NOUVELLES

Lac-Mégantic: le Canadien Pacifique n'a pas sous-traité le contrat à la MMA

29/08/2013 03:50 EDT | Actualisé 29/10/2013 05:12 EDT
PC

MONTRÉAL - Le Canadien Pacifique (CP) n'a pas sous-traité à la Montreal, Maine and Atlantic Railway (MMA) le contrat du transport du pétrole brut qui se trouvait dans le convoi qui a déraillé et explosé à Lac-Mégantic, selon des informations obtenues par La Presse Canadienne.

Québec pourrait ainsi se retrouver avec un sérieux problème de nature juridique sur les bras.

Car le ministère de Développement durable, de l'Environnement, de la Faune et des Parcs (MDDEFP), tient vraisemblablement pour acquis que le CP a sous-traité le contrat et basé son ordonnance juridique là-dessus.

«La Compagnie de chemin de fer Canadien Pacifique a fait affaires avec Montreal, Maine & Atlantique Canada cie / Montréal, Maine & Atlantic Railway Ltd dans le cadre de son contrat de transport étant donné que le tronçon de chemin de fer où a eu lieu le déraillement du train est sous leur responsabilité», peut-on lire dans l'ordonnance révisée du 14 août.

Le transporteur — dont le nom a été ajouté après coup à l'ordonnance initiale — avait en quelque sorte été montré du doigt par l'entreprise propriétaire du pétrole, World Fuel Services (WFS), visée dès le départ par le MDDEFP dans l'ordonnance du 29 juillet.

Un porte-parole de WFS a en effet déclaré le 31 juillet à La Presse Canadienne que l'entreprise basée à Miami avait transigé avec le CP afin d'assurer le transport de l'or noir, et que le transporteur avait ensuite «offert le contrat en sous-traitance à la MMA».
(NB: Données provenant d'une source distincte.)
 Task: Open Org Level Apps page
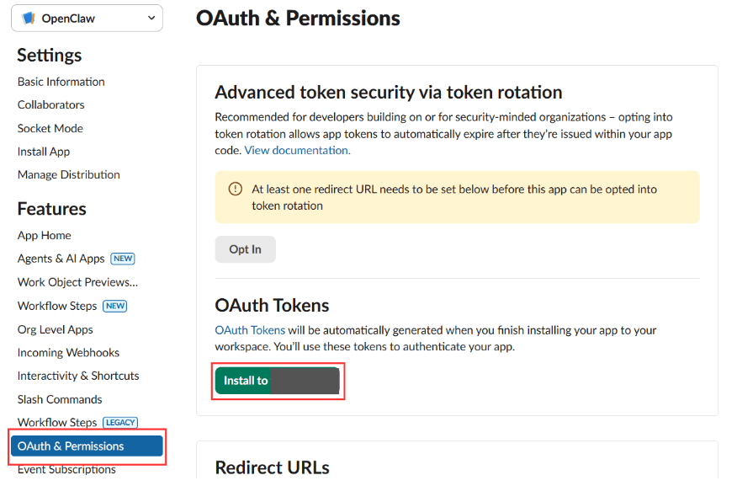coord(56,329)
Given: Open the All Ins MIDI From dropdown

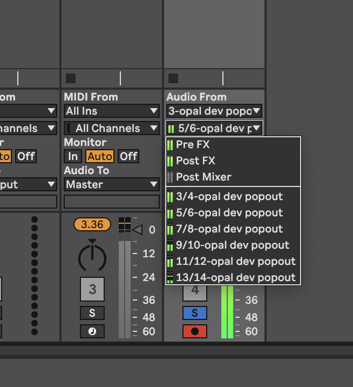Looking at the screenshot, I should tap(112, 111).
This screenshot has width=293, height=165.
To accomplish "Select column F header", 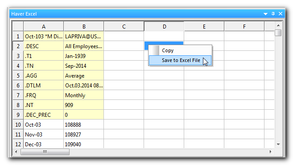I will (244, 27).
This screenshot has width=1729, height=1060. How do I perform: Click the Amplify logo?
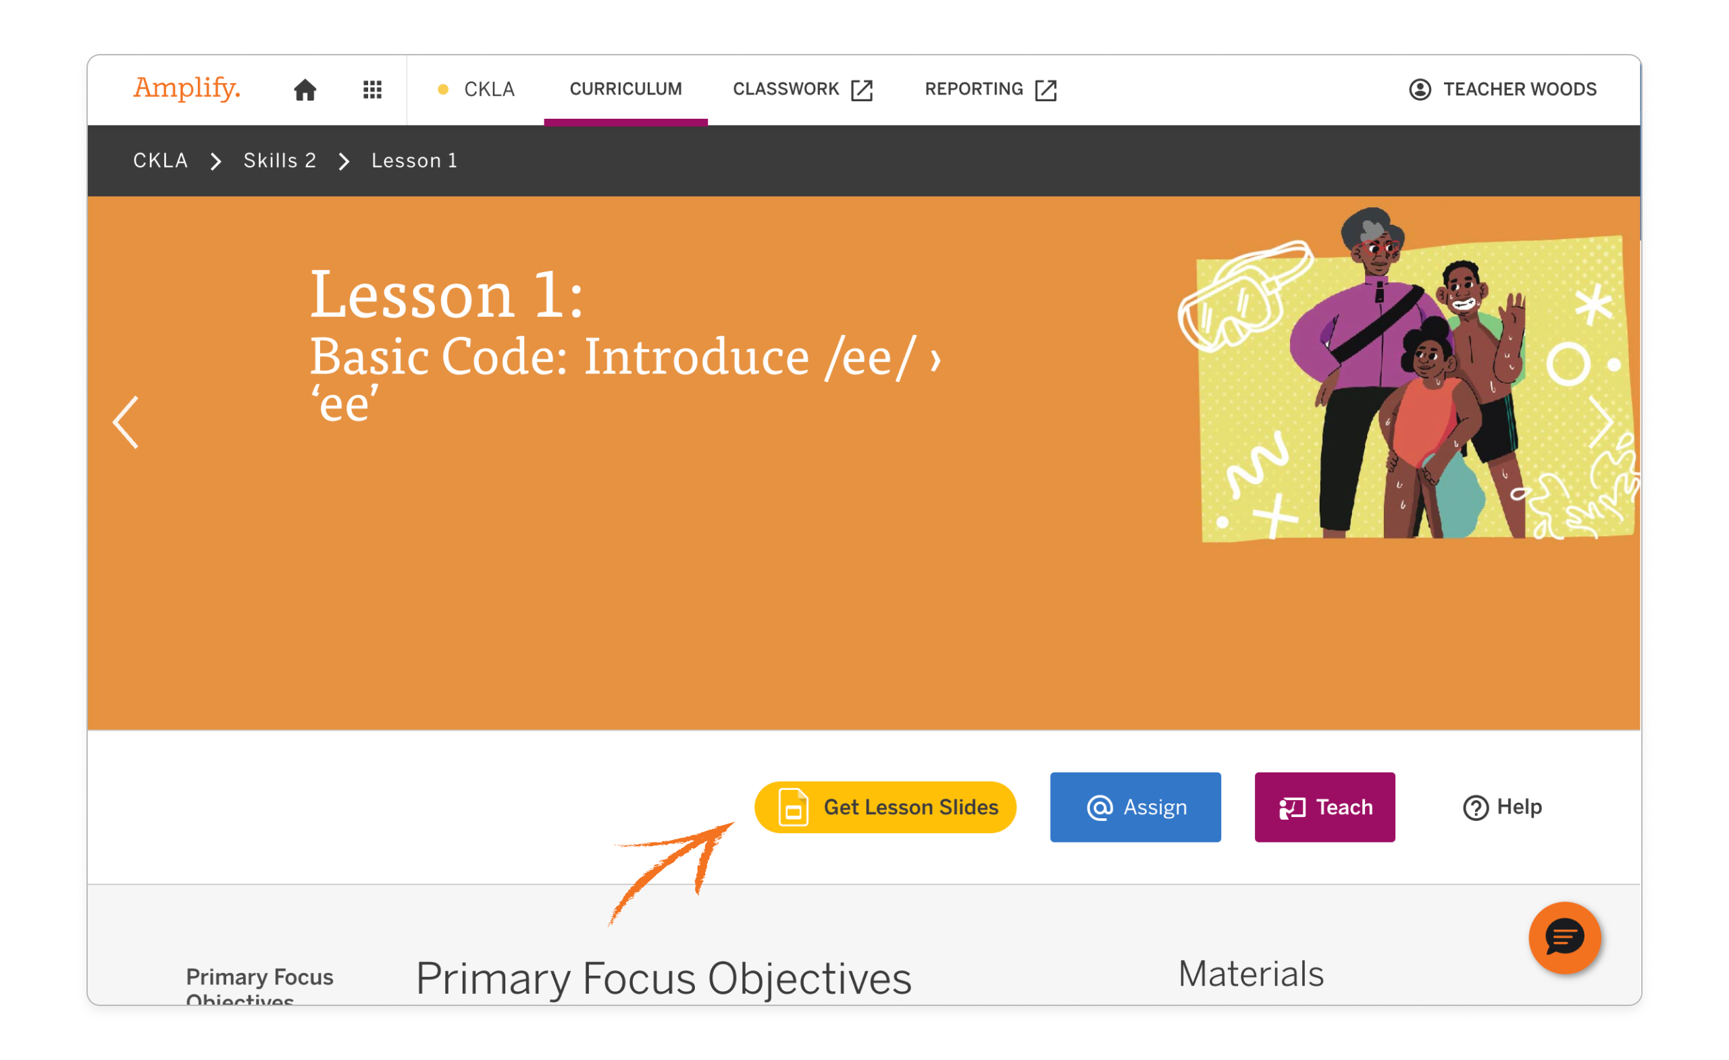[x=187, y=88]
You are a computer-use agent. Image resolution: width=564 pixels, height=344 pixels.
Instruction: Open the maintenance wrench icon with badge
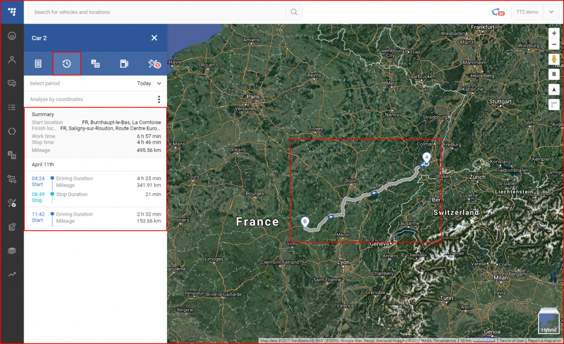pyautogui.click(x=154, y=64)
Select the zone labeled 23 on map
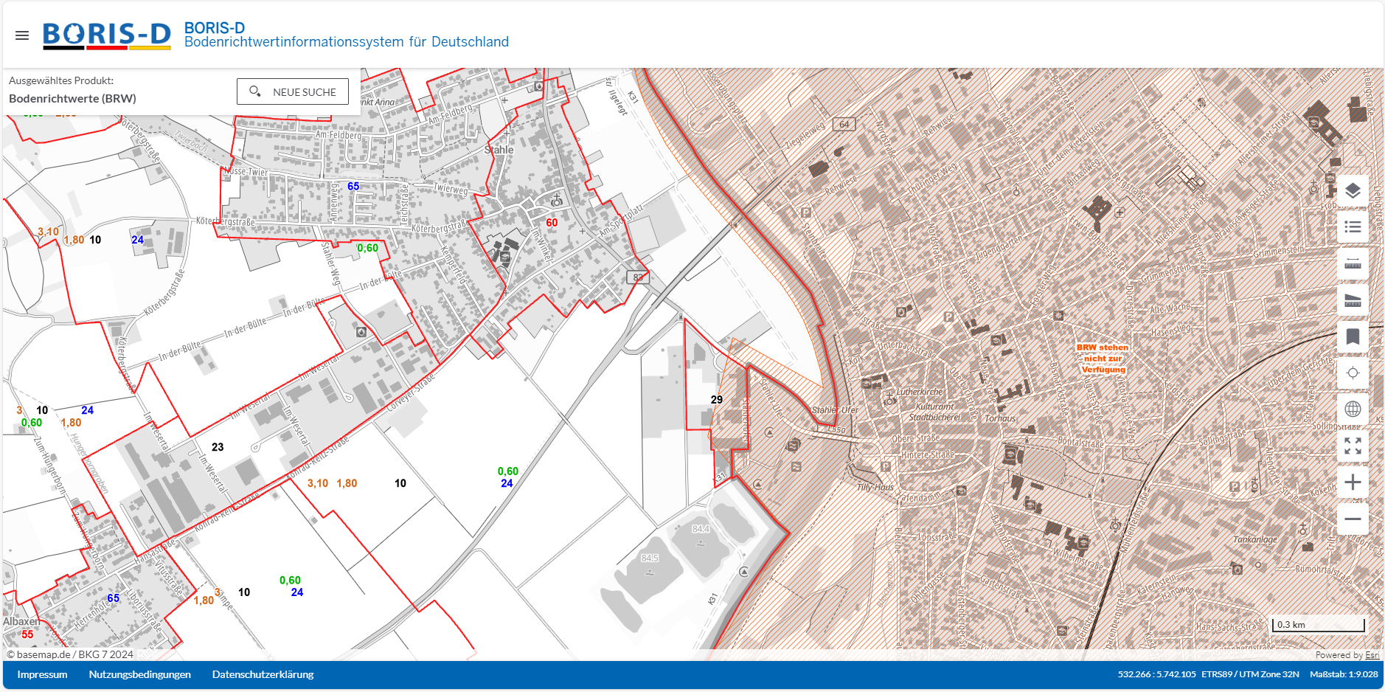This screenshot has width=1385, height=692. tap(218, 447)
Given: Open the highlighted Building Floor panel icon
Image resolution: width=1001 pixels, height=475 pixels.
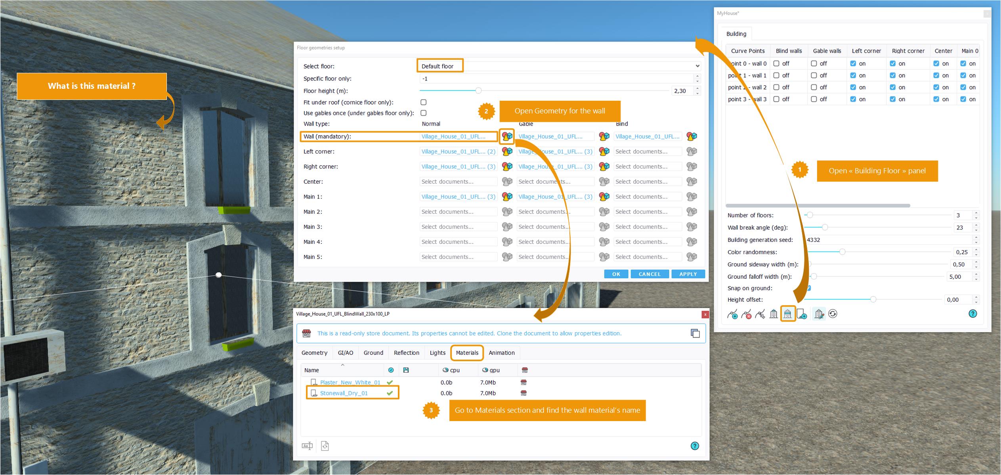Looking at the screenshot, I should [787, 314].
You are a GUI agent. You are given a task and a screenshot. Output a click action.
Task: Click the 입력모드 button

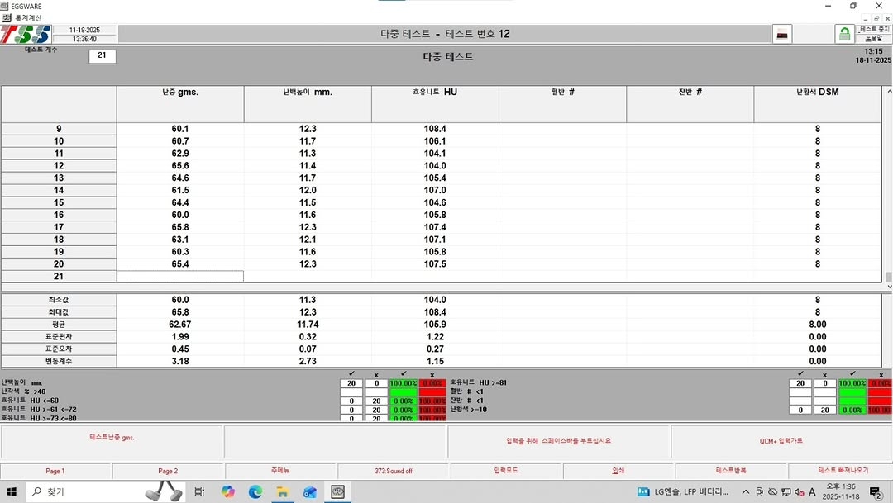(506, 471)
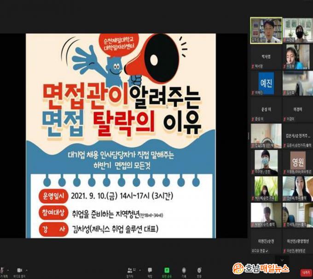Toggle the microphone mute button
Screen dimensions: 313x279
point(2,269)
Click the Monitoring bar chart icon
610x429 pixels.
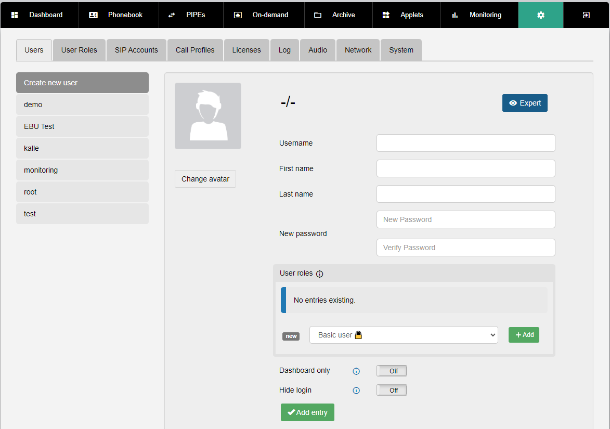click(x=455, y=15)
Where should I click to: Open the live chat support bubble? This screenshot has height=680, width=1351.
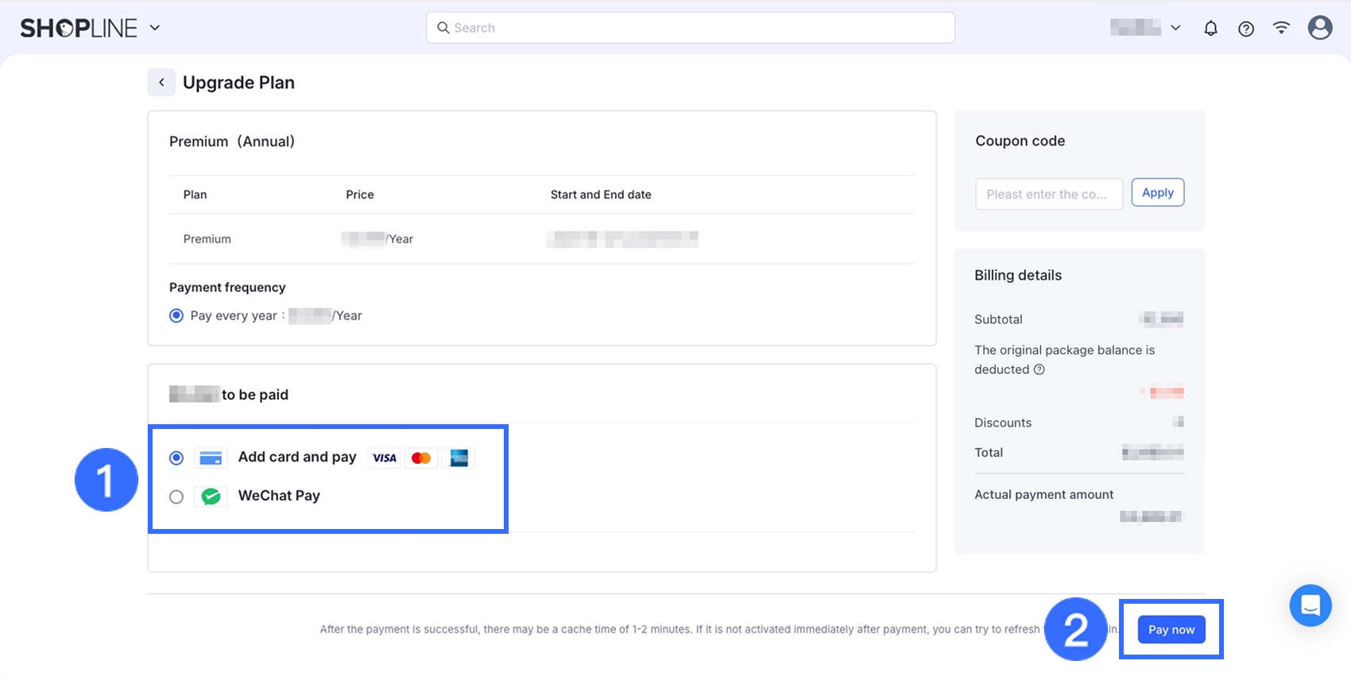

Et il pourrait bien y avoir un autre hic dans la démarche de Québec: ce sont les expéditeurs — et non les transporteurs comme CP — qui sont en charge de déterminer le trajet qu'empruntent les convois du point d'origine jusqu'à la destination, d'après les renseignements fournis à La Presse Canadienne par une source bien au fait du dossier.

WFS aurait ainsi décidé du trajet que les wagons-citernes bourrés de pétrole allaient emprunter — donc, par conséquent, elle était informée de l'état des rails sur lesquels son convoi allait rouler.

Les projecteurs risquent donc de se braquer de nouveau sur WFS, qui a d'ores et déjà fait part de «sérieuses objections quant à la légalité» de la démarche entreprise par le gouvernement.

Le CP avait rapidement indiqué au gouvernement provincial qu'il irait en appel de l'ordonnance, faisant valoir que la responsabilité de réparer les pots cassés ne lui incombait pas.

Le document juridique produit par Québec impose aux compagnies visées de récupérer le pétrole et tous les autres contaminants s'étant propagé dans l'eau et dans le sol à la suite du déraillement des wagons-citernes du convoi de la MMA, un accident qui a fait 47 victimes.

Le ministre de l'Environnement, Yves-François Blanchet, avait répliqué en plaidant que l'ordonnance émise par le MDDEFP n'était «pas optionnelle».

«Je laisse la suite aux avocats, mais soyons clairs: en vertu de la Loi sur la qualité de l'environnement, le ministre ne demande ou ne suggère pas la réparation ou à défaut le paiement; il en donne l'ordre», a-t-il écrit dans un courriel transmis le 15 août.

Au bureau du ministre Blanchet, on n'a pas voulu préciser, jeudi soir, les raisons ayant poussé le ministre à ajouter le CP à son ordonnance.

«Nous ne donnerons pas plus de détails que ce qui se trouvait dans le communiqué», a signifié par courriel Catherine Salvail, son attachée de presse.

Le porte-parole du CP, Ed Greenberg, n'a pas souhaité commenter la relation contractuelle unissant l'entreprise qu'il représente et la MMA.

De son côté, la WFS persiste et signe: il n'existe pas de liens contractuels entre elle et la MMA.

«Nous reconfirmons que le seul contrat qui existe est entre WFS et le CP», a déclaré un porte-parole de l'entreprise jeudi en fin de journée.

La MMA n'a pas retourné les appels de La Presse Canadienne.